I agree under most circumstances. I think mature wisdom and much seeking of God would need to go into it. If someone was divorced because their wife discovered they were molesting children... even after salvation it would be stupid to put that person in a leadership role. It would be unsafe for the church, and it would be putting that person in spiritual danger as well.

I think it's a case to case situation under those circumatances.

Quote:
I believe if a christian divorces for any UNbiblical reason they are not chrisians any longer.



This I cant go along with... Scripture says:

Rom 8:38 For I am persuaded, that neither death, nor life, nor angels, nor principalities, nor powers, nor things present, nor things to come, Nor height, nor depth, nor any other creature, shall be able to separate us from the love of God, which is in Christ Jesus our Lord.

Notice Paul did not end that passage with... "Well, now that I think about it... un-Biblical divorce can actually separate us from the love of God!"

Krispy

 2006/3/9 16:09
lastblast
Member



Joined: 2004/10/16
Posts: 528
Michigan

 Re:

Quote:
Do you believe that God "sees" the 2nd marriage or its just an adultrous relationship?

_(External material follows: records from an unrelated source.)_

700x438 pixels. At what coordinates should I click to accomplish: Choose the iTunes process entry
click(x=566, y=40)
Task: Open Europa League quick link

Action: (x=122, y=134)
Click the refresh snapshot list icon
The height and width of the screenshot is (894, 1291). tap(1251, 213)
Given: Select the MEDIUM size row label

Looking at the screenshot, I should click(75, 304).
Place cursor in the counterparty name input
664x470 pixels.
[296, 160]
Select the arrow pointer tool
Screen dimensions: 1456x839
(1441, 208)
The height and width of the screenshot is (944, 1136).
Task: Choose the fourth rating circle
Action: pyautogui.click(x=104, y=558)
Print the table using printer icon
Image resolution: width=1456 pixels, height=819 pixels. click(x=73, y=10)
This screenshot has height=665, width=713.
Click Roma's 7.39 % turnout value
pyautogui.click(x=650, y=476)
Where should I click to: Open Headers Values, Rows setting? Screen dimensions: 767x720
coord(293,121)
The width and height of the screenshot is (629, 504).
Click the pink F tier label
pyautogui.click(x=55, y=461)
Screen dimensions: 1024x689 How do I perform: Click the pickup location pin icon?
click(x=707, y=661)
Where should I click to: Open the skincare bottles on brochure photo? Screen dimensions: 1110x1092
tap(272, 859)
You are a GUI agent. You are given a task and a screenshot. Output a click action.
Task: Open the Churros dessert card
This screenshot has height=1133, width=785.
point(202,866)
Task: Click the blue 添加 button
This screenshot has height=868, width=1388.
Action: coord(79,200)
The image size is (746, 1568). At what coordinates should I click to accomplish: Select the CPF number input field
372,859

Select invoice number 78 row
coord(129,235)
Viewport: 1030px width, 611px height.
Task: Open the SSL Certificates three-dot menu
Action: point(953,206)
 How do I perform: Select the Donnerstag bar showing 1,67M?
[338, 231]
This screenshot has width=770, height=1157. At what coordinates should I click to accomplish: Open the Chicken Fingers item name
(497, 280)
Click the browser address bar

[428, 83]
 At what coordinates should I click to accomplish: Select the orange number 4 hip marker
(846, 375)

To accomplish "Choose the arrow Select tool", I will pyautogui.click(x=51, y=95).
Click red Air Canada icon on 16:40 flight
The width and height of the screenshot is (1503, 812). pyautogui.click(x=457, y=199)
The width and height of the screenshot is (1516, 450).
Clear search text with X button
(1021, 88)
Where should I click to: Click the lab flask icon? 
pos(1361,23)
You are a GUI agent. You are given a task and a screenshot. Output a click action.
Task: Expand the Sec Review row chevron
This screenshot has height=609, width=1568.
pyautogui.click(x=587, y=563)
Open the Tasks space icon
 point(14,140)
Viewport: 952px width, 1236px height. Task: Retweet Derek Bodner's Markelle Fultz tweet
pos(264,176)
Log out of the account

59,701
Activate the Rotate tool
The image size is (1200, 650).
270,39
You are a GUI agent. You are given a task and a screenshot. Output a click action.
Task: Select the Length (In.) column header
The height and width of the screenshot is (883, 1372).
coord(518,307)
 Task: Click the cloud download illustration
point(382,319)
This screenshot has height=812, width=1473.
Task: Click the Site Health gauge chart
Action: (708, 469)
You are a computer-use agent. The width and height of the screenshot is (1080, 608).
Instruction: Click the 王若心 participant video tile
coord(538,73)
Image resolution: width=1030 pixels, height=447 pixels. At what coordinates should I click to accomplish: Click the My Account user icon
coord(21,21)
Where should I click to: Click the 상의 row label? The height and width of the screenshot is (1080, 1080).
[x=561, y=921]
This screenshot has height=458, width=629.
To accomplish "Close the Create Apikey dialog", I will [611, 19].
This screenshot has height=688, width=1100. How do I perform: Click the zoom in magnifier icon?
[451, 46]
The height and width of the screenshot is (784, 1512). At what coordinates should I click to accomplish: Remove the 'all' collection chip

Well, since you asked I will expound. This subject has been talked and talked here many times before and I have shared my views. Yes, I believe scripture teaches if any person divorces and marries again(while having a living spouse, Rom. 7:2-3, I Cor. 7:39) they are in a STATE of adultery. Entering into a new marriage Jesus says is committing adultery (Mt. 5:32, Mt. 19:9, Mk. 10:12, Lk. 16:16-18). By it's very definition (unlawful relations with one who is NOT your spouse), it cannot be a sanctioned marriage in the sight of God.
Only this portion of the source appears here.